### Extracted material
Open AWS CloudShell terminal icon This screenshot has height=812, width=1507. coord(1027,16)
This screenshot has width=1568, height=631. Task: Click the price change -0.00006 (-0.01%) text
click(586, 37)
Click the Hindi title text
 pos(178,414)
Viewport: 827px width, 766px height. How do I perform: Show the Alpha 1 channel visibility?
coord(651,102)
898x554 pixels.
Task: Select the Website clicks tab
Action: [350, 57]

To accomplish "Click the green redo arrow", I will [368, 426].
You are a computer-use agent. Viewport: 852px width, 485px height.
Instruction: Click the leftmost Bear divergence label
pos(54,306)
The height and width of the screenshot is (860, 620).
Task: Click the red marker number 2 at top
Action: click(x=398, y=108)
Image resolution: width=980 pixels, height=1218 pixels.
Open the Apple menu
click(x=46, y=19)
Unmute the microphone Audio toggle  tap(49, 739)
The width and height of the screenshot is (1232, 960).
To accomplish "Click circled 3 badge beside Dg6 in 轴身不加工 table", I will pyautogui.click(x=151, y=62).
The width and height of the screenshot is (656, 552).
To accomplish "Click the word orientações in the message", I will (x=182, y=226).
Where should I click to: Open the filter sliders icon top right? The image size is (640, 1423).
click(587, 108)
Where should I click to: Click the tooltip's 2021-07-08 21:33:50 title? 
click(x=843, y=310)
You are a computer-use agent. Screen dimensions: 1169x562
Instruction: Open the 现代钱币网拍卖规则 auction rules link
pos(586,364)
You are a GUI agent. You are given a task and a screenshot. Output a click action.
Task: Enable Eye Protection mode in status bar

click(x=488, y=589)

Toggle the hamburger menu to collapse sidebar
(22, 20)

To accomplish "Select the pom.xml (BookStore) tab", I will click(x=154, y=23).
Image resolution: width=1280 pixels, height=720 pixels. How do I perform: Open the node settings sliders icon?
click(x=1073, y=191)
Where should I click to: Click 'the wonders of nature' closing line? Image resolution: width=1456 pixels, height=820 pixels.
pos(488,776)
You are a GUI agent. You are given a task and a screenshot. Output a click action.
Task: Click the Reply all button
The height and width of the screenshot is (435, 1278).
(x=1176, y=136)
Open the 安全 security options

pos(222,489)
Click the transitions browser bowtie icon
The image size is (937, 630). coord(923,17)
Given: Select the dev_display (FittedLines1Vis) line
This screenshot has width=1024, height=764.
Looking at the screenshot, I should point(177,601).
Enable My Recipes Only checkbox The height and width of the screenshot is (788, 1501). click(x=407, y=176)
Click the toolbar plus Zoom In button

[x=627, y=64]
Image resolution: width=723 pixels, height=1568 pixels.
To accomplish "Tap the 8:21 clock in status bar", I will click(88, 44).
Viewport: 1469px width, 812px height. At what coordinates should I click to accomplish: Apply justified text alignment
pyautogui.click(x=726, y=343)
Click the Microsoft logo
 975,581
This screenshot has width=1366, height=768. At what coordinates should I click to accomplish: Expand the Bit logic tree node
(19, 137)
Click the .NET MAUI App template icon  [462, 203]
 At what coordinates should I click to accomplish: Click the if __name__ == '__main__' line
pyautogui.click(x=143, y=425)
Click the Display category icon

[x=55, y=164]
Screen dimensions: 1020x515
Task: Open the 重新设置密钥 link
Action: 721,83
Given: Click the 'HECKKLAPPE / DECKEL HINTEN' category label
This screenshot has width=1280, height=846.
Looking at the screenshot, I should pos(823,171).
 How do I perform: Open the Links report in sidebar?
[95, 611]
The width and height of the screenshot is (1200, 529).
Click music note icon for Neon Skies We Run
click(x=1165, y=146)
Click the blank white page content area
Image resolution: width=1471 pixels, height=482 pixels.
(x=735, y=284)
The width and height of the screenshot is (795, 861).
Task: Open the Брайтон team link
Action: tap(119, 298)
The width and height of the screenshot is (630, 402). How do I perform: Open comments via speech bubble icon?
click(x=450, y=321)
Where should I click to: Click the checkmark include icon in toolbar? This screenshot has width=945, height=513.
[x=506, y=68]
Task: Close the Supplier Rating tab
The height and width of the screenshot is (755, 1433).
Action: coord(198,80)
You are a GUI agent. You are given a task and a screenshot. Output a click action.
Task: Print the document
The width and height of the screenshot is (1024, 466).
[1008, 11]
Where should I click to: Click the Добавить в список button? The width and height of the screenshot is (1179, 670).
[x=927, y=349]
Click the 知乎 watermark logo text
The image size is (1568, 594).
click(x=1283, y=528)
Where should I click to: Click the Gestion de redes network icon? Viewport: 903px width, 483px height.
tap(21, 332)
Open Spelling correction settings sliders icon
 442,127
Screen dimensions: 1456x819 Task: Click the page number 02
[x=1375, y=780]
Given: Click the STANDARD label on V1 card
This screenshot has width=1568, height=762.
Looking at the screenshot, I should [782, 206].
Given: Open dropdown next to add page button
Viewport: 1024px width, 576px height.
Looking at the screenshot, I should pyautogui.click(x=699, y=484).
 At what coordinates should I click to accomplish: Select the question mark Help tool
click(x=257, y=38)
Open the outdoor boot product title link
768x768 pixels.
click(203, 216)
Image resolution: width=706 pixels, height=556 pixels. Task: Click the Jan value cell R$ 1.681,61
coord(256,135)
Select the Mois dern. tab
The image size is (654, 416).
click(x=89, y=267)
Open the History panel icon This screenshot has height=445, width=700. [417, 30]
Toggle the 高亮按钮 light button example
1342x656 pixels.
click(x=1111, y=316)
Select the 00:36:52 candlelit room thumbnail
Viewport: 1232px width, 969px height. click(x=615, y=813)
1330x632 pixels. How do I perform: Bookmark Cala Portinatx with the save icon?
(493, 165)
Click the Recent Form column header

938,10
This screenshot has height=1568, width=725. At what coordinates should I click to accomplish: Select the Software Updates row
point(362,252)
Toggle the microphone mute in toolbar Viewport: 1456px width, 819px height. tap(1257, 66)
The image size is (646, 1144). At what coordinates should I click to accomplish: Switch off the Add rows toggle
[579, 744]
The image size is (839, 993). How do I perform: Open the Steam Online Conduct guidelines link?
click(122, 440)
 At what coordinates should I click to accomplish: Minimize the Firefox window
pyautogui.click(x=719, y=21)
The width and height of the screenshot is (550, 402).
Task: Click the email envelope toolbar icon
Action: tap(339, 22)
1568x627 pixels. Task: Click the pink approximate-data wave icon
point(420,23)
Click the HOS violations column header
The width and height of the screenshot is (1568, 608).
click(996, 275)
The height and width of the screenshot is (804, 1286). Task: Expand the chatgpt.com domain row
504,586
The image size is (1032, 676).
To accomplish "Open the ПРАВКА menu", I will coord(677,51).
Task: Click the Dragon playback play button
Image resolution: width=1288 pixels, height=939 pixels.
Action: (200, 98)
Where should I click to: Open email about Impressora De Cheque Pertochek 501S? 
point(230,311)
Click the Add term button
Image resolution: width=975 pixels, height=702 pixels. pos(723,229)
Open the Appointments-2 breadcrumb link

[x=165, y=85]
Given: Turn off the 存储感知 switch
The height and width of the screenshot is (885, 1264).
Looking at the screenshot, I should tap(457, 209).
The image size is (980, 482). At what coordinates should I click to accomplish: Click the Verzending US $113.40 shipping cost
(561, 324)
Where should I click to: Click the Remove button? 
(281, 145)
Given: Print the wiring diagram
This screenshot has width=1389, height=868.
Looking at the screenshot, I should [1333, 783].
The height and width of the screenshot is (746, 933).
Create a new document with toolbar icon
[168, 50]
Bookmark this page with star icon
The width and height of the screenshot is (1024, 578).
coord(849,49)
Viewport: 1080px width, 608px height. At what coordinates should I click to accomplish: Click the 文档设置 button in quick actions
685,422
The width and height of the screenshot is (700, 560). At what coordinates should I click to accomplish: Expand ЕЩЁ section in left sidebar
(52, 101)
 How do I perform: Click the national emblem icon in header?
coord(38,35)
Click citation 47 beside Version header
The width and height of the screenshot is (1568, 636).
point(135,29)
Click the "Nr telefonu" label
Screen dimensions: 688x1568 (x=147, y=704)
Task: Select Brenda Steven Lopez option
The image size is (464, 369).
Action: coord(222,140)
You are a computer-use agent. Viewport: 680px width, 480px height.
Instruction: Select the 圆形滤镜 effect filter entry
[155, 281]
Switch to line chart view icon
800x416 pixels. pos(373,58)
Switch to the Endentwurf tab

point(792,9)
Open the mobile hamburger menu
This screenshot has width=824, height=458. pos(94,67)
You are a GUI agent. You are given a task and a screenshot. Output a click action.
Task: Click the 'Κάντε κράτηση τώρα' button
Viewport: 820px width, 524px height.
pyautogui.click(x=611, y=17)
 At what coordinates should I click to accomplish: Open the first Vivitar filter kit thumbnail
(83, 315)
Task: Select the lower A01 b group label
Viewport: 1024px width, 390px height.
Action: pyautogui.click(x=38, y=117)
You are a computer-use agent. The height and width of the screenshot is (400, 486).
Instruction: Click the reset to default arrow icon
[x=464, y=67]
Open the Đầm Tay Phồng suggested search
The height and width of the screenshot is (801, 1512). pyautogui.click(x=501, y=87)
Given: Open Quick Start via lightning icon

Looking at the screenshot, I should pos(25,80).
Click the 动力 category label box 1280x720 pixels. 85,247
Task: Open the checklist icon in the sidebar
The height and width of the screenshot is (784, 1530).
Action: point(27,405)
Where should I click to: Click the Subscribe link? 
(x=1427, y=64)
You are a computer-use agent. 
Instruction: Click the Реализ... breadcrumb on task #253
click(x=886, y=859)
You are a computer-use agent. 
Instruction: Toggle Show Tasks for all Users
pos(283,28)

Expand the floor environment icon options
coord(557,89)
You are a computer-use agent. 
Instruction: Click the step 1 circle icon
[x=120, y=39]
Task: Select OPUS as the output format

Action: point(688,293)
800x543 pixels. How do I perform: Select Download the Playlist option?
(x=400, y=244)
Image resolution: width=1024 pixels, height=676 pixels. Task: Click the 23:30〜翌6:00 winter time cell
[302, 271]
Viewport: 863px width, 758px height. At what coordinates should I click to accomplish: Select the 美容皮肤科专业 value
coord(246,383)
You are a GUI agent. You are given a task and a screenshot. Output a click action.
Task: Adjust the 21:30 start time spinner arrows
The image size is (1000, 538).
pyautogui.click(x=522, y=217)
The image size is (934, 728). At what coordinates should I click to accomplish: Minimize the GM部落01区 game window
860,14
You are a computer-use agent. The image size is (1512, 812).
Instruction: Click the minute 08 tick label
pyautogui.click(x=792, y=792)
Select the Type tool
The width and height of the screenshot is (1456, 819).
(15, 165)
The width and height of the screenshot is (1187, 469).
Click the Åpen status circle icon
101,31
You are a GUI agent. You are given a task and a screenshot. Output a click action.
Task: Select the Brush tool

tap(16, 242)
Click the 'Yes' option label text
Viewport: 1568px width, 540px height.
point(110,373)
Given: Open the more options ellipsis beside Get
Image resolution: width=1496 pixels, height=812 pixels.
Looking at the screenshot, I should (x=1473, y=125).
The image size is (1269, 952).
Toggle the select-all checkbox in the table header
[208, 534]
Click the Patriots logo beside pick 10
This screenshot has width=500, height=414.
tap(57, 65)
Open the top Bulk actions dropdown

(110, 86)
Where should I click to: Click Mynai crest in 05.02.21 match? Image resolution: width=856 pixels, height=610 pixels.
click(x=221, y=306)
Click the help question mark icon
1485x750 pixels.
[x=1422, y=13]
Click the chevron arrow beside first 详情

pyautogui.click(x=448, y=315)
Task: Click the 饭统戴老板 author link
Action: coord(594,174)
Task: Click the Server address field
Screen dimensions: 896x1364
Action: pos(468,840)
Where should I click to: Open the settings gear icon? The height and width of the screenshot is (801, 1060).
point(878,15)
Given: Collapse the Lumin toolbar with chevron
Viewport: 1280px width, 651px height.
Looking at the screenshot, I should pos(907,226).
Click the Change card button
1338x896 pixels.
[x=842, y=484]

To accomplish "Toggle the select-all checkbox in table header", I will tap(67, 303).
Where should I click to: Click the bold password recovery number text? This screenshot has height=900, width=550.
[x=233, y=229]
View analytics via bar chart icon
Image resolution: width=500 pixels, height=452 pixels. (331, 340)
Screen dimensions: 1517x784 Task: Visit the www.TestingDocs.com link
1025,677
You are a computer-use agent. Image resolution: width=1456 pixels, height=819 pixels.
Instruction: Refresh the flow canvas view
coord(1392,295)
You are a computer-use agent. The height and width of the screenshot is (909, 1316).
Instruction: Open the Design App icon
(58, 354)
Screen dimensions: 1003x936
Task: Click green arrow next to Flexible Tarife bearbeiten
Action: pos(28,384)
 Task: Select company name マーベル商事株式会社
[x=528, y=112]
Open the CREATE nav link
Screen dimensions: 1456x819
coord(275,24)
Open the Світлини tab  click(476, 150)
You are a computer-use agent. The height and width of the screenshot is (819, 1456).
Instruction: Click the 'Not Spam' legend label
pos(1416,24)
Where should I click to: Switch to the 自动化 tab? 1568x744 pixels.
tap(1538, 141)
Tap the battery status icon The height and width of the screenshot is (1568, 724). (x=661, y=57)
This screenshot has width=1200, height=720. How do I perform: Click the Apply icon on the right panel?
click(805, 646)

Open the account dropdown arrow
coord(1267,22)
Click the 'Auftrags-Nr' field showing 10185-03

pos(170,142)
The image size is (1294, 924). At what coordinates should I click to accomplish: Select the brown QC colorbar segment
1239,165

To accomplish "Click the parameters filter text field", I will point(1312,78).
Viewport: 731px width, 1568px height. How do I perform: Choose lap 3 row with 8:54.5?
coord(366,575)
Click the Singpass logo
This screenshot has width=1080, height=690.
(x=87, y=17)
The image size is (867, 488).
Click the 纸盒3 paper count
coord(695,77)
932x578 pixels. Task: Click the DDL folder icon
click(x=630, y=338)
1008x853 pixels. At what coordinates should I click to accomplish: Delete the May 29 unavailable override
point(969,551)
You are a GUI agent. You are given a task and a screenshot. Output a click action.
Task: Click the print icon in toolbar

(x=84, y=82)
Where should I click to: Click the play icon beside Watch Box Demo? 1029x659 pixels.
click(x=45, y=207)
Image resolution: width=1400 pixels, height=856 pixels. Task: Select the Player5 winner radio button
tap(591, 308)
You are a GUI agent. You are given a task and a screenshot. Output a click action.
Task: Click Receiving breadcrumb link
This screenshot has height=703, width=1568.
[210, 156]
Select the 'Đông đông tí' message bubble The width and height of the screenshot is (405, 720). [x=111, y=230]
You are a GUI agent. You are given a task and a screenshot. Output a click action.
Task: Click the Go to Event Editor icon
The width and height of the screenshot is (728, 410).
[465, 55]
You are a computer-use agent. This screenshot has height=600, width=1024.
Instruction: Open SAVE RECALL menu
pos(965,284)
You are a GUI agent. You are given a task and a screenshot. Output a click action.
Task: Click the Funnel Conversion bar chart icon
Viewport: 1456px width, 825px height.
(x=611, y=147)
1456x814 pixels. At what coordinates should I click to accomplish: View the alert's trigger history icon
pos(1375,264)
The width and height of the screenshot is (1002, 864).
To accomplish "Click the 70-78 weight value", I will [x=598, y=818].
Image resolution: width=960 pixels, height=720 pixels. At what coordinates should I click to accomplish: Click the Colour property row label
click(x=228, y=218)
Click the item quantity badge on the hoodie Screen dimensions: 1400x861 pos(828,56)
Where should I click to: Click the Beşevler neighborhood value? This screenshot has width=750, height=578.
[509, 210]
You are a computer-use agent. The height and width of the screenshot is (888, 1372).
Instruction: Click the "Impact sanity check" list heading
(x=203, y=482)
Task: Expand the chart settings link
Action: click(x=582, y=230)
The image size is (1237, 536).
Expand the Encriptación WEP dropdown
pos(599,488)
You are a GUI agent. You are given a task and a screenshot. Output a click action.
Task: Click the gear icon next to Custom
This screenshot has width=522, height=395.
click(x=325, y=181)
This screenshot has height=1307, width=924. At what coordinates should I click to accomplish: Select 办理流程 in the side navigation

### Request
Reproduce the stretch of material from the line containing "Where should I click to: Click the play" through the end of the material, keeping every line exactly the same.

### Full solution
Where should I click to: Click the play icon beside Watch Box Demo? 1029x659 pixels.
click(x=45, y=207)
Image resolution: width=1400 pixels, height=856 pixels. Task: Select the Player5 winner radio button
tap(591, 308)
You are a GUI agent. You are given a task and a screenshot. Output a click action.
Task: Click Receiving breadcrumb link
This screenshot has height=703, width=1568.
[210, 156]
Select the 'Đông đông tí' message bubble The width and height of the screenshot is (405, 720). [x=111, y=230]
You are a GUI agent. You are given a task and a screenshot. Output a click action.
Task: Click the Go to Event Editor icon
The width and height of the screenshot is (728, 410).
[465, 55]
You are a computer-use agent. This screenshot has height=600, width=1024.
Instruction: Open SAVE RECALL menu
pos(965,284)
You are a GUI agent. You are given a task and a screenshot. Output a click action.
Task: Click the Funnel Conversion bar chart icon
Viewport: 1456px width, 825px height.
(x=611, y=147)
1456x814 pixels. At what coordinates should I click to accomplish: View the alert's trigger history icon
pos(1375,264)
The width and height of the screenshot is (1002, 864).
To accomplish "Click the 70-78 weight value", I will [x=598, y=818].
Image resolution: width=960 pixels, height=720 pixels. At what coordinates should I click to accomplish: Click the Colour property row label
click(x=228, y=218)
Click the item quantity badge on the hoodie Screen dimensions: 1400x861 pos(828,56)
Where should I click to: Click the Beşevler neighborhood value? This screenshot has width=750, height=578.
[509, 210]
You are a computer-use agent. The height and width of the screenshot is (888, 1372).
Instruction: Click the "Impact sanity check" list heading
(x=203, y=482)
Task: Expand the chart settings link
Action: click(x=582, y=230)
The image size is (1237, 536).
Expand the Encriptación WEP dropdown
pos(599,488)
You are a GUI agent. You are given a task and a screenshot. Output a click action.
Task: Click the gear icon next to Custom
This screenshot has width=522, height=395.
click(x=325, y=181)
This screenshot has height=1307, width=924. At what coordinates should I click to accomplish: Select 办理流程 in the side navigation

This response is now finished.